**DATA:**
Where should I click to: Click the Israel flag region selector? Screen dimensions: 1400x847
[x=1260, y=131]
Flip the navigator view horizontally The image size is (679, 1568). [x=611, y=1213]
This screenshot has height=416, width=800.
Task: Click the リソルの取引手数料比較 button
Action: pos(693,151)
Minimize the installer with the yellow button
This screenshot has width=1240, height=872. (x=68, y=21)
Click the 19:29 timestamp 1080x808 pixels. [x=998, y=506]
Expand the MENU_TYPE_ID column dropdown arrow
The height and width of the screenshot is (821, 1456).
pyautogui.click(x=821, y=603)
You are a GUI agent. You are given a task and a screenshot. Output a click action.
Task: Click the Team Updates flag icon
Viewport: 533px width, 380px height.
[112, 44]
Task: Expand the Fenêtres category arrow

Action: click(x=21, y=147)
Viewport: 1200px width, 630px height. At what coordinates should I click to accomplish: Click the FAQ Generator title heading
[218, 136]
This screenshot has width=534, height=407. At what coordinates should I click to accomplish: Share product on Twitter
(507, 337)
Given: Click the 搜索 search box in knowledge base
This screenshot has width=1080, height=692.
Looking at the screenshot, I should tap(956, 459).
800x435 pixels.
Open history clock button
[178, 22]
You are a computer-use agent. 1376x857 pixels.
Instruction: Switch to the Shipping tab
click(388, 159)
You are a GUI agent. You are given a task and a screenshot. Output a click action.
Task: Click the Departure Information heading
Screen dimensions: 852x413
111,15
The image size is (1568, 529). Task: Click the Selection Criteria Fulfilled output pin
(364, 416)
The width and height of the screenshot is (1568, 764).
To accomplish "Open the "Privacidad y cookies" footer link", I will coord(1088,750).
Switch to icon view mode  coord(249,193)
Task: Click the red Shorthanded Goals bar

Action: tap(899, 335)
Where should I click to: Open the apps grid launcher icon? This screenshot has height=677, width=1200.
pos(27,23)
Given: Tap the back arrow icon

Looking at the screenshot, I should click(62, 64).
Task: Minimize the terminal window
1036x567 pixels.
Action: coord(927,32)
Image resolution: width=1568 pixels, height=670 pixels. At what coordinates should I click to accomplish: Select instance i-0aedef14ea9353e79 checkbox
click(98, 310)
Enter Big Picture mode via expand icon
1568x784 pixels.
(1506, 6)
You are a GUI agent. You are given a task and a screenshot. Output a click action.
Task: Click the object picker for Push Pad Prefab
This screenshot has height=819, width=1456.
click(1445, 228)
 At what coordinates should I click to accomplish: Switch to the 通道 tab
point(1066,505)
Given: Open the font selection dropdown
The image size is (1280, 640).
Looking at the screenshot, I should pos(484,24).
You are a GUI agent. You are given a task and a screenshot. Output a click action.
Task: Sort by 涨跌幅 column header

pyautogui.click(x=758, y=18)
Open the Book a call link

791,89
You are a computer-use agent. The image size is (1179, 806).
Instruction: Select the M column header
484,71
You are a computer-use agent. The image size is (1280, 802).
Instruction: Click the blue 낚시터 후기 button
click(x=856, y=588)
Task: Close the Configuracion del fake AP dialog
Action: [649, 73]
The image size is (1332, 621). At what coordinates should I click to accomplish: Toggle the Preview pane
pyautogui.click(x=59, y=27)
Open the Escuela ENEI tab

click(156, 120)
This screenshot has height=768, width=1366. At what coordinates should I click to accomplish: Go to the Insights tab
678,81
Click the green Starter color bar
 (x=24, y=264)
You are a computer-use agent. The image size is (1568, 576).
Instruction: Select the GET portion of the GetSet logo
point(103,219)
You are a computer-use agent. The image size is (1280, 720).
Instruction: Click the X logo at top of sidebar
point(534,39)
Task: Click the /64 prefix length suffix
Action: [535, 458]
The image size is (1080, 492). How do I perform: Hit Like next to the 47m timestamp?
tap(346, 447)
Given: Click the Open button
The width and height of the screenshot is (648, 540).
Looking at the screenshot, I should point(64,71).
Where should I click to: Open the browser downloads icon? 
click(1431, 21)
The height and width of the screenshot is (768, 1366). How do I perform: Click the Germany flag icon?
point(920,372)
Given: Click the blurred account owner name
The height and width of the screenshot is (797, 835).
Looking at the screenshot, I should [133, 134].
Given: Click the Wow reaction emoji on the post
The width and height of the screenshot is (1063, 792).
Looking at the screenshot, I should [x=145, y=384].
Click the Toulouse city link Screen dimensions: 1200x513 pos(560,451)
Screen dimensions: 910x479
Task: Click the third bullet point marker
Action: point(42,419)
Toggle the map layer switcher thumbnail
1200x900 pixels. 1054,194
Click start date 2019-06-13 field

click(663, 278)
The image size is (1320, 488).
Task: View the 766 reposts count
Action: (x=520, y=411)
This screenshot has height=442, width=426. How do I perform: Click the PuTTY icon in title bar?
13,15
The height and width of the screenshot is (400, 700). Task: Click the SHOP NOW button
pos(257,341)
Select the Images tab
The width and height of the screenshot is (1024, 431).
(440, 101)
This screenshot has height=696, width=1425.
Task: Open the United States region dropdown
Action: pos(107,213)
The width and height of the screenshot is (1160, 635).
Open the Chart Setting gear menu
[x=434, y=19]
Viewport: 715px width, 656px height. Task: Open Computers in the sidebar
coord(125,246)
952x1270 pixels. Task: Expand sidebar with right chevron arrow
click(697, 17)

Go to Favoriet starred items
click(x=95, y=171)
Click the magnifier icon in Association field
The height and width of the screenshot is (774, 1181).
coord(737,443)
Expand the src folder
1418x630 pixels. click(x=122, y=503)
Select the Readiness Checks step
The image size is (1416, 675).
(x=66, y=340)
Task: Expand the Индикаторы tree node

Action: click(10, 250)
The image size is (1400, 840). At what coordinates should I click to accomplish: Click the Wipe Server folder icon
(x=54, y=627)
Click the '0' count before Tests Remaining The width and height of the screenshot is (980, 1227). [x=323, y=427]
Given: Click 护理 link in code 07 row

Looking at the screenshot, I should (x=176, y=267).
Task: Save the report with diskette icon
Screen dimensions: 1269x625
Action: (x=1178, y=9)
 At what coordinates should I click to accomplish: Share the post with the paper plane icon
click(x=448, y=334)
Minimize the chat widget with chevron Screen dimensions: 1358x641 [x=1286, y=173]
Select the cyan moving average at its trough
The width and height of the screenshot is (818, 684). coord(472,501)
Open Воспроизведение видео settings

**TASK PROMPT:**
The records above are to be duplicated word for word.

**EXERCISE SOLUTION:**
Where should I click to: Click the Israel flag region selector? Screen dimensions: 1400x847
[x=1260, y=131]
Flip the navigator view horizontally The image size is (679, 1568). [x=611, y=1213]
This screenshot has height=416, width=800.
Task: Click the リソルの取引手数料比較 button
Action: pos(693,151)
Minimize the installer with the yellow button
This screenshot has width=1240, height=872. (x=68, y=21)
Click the 19:29 timestamp 1080x808 pixels. [x=998, y=506]
Expand the MENU_TYPE_ID column dropdown arrow
The height and width of the screenshot is (821, 1456).
pyautogui.click(x=821, y=603)
You are a GUI agent. You are given a task and a screenshot. Output a click action.
Task: Click the Team Updates flag icon
Viewport: 533px width, 380px height.
[112, 44]
Task: Expand the Fenêtres category arrow

Action: click(x=21, y=147)
Viewport: 1200px width, 630px height. At what coordinates should I click to accomplish: Click the FAQ Generator title heading
[218, 136]
This screenshot has width=534, height=407. At what coordinates should I click to accomplish: Share product on Twitter
(507, 337)
Given: Click the 搜索 search box in knowledge base
This screenshot has width=1080, height=692.
Looking at the screenshot, I should tap(956, 459).
800x435 pixels.
Open history clock button
[178, 22]
You are a computer-use agent. 1376x857 pixels.
Instruction: Switch to the Shipping tab
click(388, 159)
You are a GUI agent. You are given a task and a screenshot. Output a click action.
Task: Click the Departure Information heading
Screen dimensions: 852x413
111,15
The image size is (1568, 529). Task: Click the Selection Criteria Fulfilled output pin
(364, 416)
The width and height of the screenshot is (1568, 764).
To accomplish "Open the "Privacidad y cookies" footer link", I will coord(1088,750).
Switch to icon view mode  coord(249,193)
Task: Click the red Shorthanded Goals bar

Action: tap(899, 335)
Where should I click to: Open the apps grid launcher icon? This screenshot has height=677, width=1200.
pos(27,23)
Given: Tap the back arrow icon

Looking at the screenshot, I should click(62, 64).
Task: Minimize the terminal window
1036x567 pixels.
Action: coord(927,32)
Image resolution: width=1568 pixels, height=670 pixels. At what coordinates should I click to accomplish: Select instance i-0aedef14ea9353e79 checkbox
click(98, 310)
Enter Big Picture mode via expand icon
1568x784 pixels.
(1506, 6)
You are a GUI agent. You are given a task and a screenshot. Output a click action.
Task: Click the object picker for Push Pad Prefab
This screenshot has height=819, width=1456.
click(1445, 228)
 At what coordinates should I click to accomplish: Switch to the 通道 tab
point(1066,505)
Given: Open the font selection dropdown
The image size is (1280, 640).
Looking at the screenshot, I should pos(484,24).
You are a GUI agent. You are given a task and a screenshot. Output a click action.
Task: Sort by 涨跌幅 column header

pyautogui.click(x=758, y=18)
Open the Book a call link

791,89
You are a computer-use agent. The image size is (1179, 806).
Instruction: Select the M column header
484,71
You are a computer-use agent. The image size is (1280, 802).
Instruction: Click the blue 낚시터 후기 button
click(x=856, y=588)
Task: Close the Configuracion del fake AP dialog
Action: [649, 73]
The image size is (1332, 621). At what coordinates should I click to accomplish: Toggle the Preview pane
pyautogui.click(x=59, y=27)
Open the Escuela ENEI tab

click(156, 120)
This screenshot has height=768, width=1366. At what coordinates should I click to accomplish: Go to the Insights tab
678,81
Click the green Starter color bar
 (x=24, y=264)
You are a computer-use agent. The image size is (1568, 576).
Instruction: Select the GET portion of the GetSet logo
point(103,219)
You are a computer-use agent. The image size is (1280, 720).
Instruction: Click the X logo at top of sidebar
point(534,39)
Task: Click the /64 prefix length suffix
Action: [535, 458]
The image size is (1080, 492). How do I perform: Hit Like next to the 47m timestamp?
tap(346, 447)
Given: Click the Open button
The width and height of the screenshot is (648, 540).
Looking at the screenshot, I should point(64,71).
Where should I click to: Open the browser downloads icon? 
click(1431, 21)
The height and width of the screenshot is (768, 1366). How do I perform: Click the Germany flag icon?
point(920,372)
Given: Click the blurred account owner name
The height and width of the screenshot is (797, 835).
Looking at the screenshot, I should [133, 134].
Given: Click the Wow reaction emoji on the post
The width and height of the screenshot is (1063, 792).
Looking at the screenshot, I should [x=145, y=384].
Click the Toulouse city link Screen dimensions: 1200x513 pos(560,451)
Screen dimensions: 910x479
Task: Click the third bullet point marker
Action: point(42,419)
Toggle the map layer switcher thumbnail
1200x900 pixels. 1054,194
Click start date 2019-06-13 field

click(663, 278)
The image size is (1320, 488).
Task: View the 766 reposts count
Action: (x=520, y=411)
This screenshot has height=442, width=426. How do I perform: Click the PuTTY icon in title bar?
13,15
The height and width of the screenshot is (400, 700). Task: Click the SHOP NOW button
pos(257,341)
Select the Images tab
The width and height of the screenshot is (1024, 431).
(440, 101)
This screenshot has height=696, width=1425.
Task: Open the United States region dropdown
Action: pos(107,213)
The width and height of the screenshot is (1160, 635).
Open the Chart Setting gear menu
[x=434, y=19]
Viewport: 715px width, 656px height. Task: Open Computers in the sidebar
coord(125,246)
952x1270 pixels. Task: Expand sidebar with right chevron arrow
click(697, 17)

Go to Favoriet starred items
click(x=95, y=171)
Click the magnifier icon in Association field
The height and width of the screenshot is (774, 1181).
coord(737,443)
Expand the src folder
1418x630 pixels. click(x=122, y=503)
Select the Readiness Checks step
The image size is (1416, 675).
(x=66, y=340)
Task: Expand the Индикаторы tree node

Action: click(10, 250)
The image size is (1400, 840). At what coordinates should I click to accomplish: Click the Wipe Server folder icon
(x=54, y=627)
Click the '0' count before Tests Remaining The width and height of the screenshot is (980, 1227). [x=323, y=427]
Given: Click 护理 link in code 07 row

Looking at the screenshot, I should (x=176, y=267).
Task: Save the report with diskette icon
Screen dimensions: 1269x625
Action: (x=1178, y=9)
 At what coordinates should I click to accomplish: Share the post with the paper plane icon
click(x=448, y=334)
Minimize the chat widget with chevron Screen dimensions: 1358x641 [x=1286, y=173]
Select the cyan moving average at its trough
The width and height of the screenshot is (818, 684). coord(472,501)
Open Воспроизведение видео settings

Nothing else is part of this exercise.